Tanik Saikh Sudip Kumar Naskar Sivaji Bandyopadhyay

Computer Science and Engineering Department, Jadavpur University Kolkata, India

tanik4u@gmail.com , {sudip.naskar, sbandyopadhyay}@cse.jdvu.ac.in

ABSTRACT

This paper presents our system report on our participation in the shared task on “Detecting Paraphrases in Indian Languages (DPIL)” organized in the “Forum for Information Retrieval Evaluation (FIRE)”- 2016, in both the tasks (Task1 and Task2) defined in this shared task in four Indian languages (Tamil, Malayalam, Hindi and Punjabi). We made use of different similarity measures and machine translation evaluation metrics as features and used machine learning framework to take paraphrase decision between a pair of text snippets. We obtained the accuracies of 97.08%, 94.2%, 97.32% and 98.29% in Task1 and 86.68%, 77.37%, 84% and 98.77% in Task2 for Tamil, Malayalam, Hindi and Punjabi respectively on the respective training sets using a 10-fold cross validation framework.

Keywords

Paraphrase detection; Similarity Measures; Machine Learning.

1. INTRODUCTION

A paraphrase is a restatement of a text expressed using other words. Alternatively, two texts say text1 and text2 can be defined as paraphrases if they textually entail each other bi-directionally, i.e. if text1 entails text2 and text2 entails text1. Textual entailment and paraphrase relations between a pair of text snippets are highly correlated. There are two different tasks related to paraphrases - paraphrase identification and paraphrase generation. In this shared task [19] the focus is on identifying sentence level paraphrases in Indian languages namely Tamil, Malayalam, Hindi, and Punjabi.

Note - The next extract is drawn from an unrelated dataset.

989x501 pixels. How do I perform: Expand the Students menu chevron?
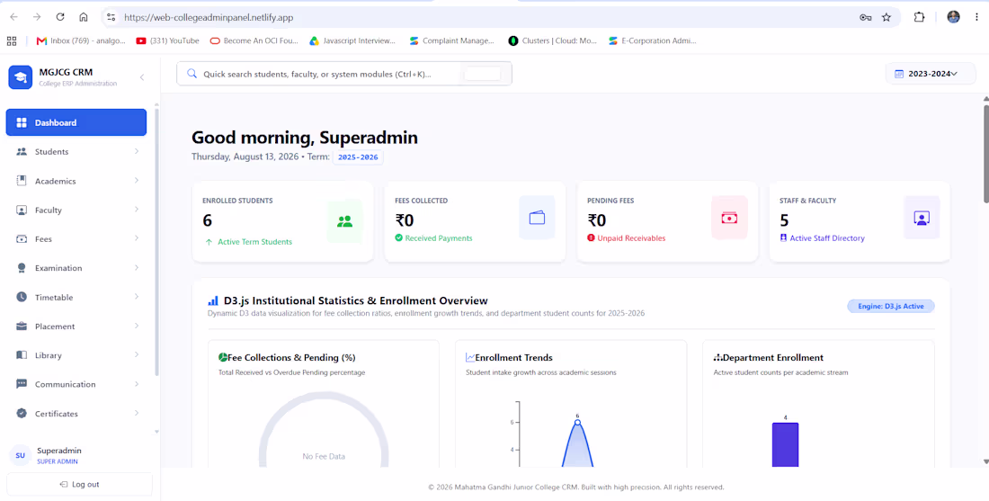pos(137,151)
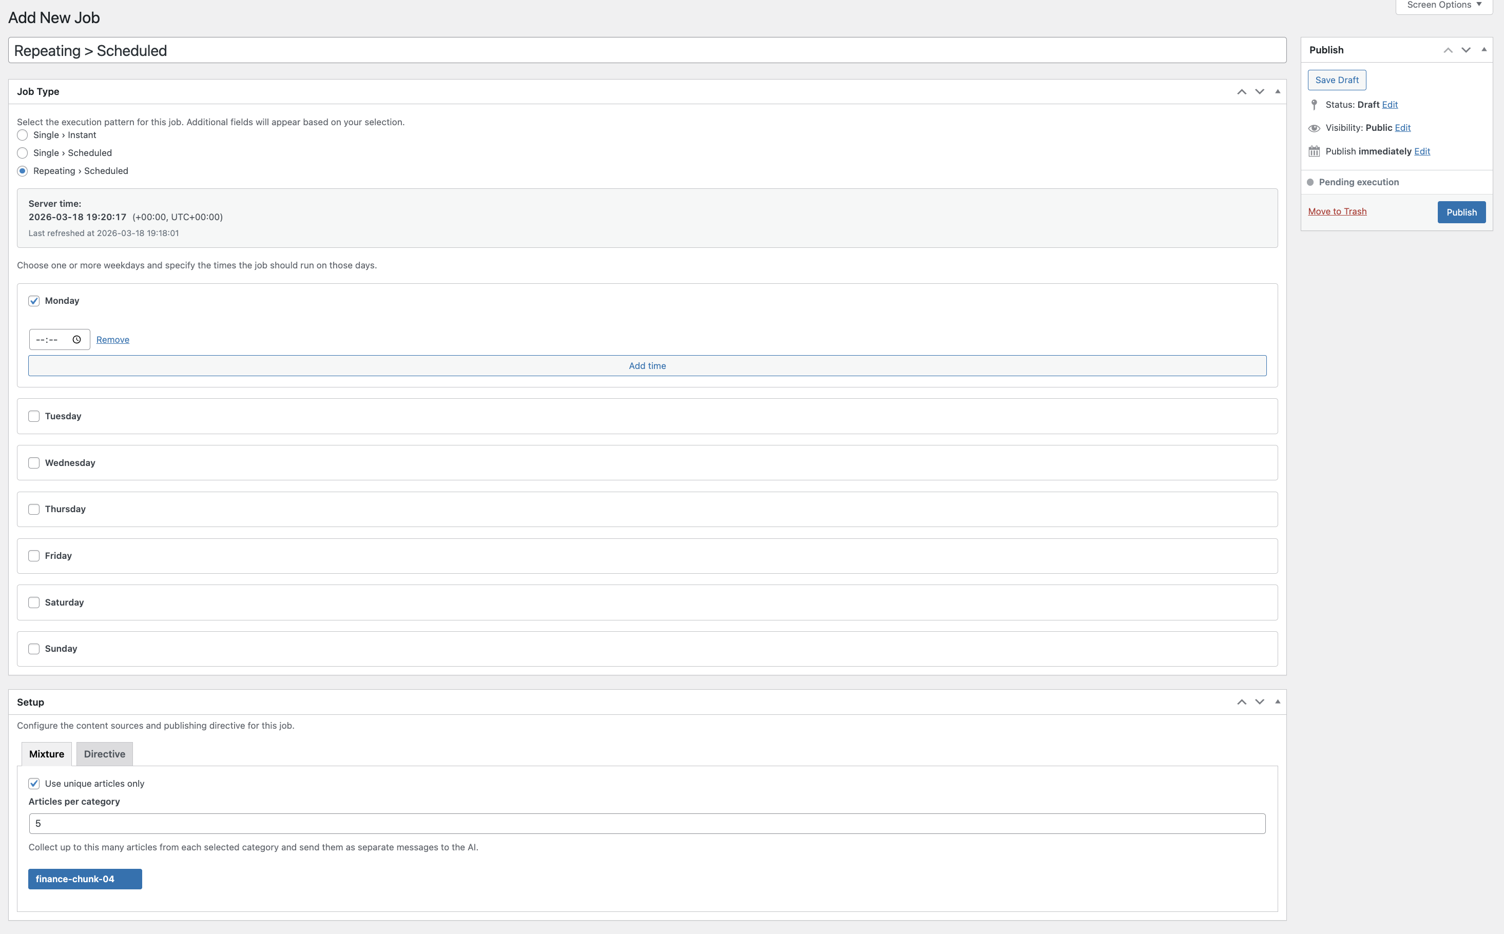This screenshot has width=1504, height=934.
Task: Uncheck Use unique articles only
Action: coord(33,783)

Two subtasks, Task1 and Task2, were defined in the shared task.

Given a pair of sentences from newspaper domain, Task1 is to classify them as paraphrases (P) or not paraphrases (NP) and Task2 is to identify whether they are completely equivalent (E), not equivalent (NE) or roughly equivalent (RE). Task2 is similar to Task1 except that it is a ternary classification problem.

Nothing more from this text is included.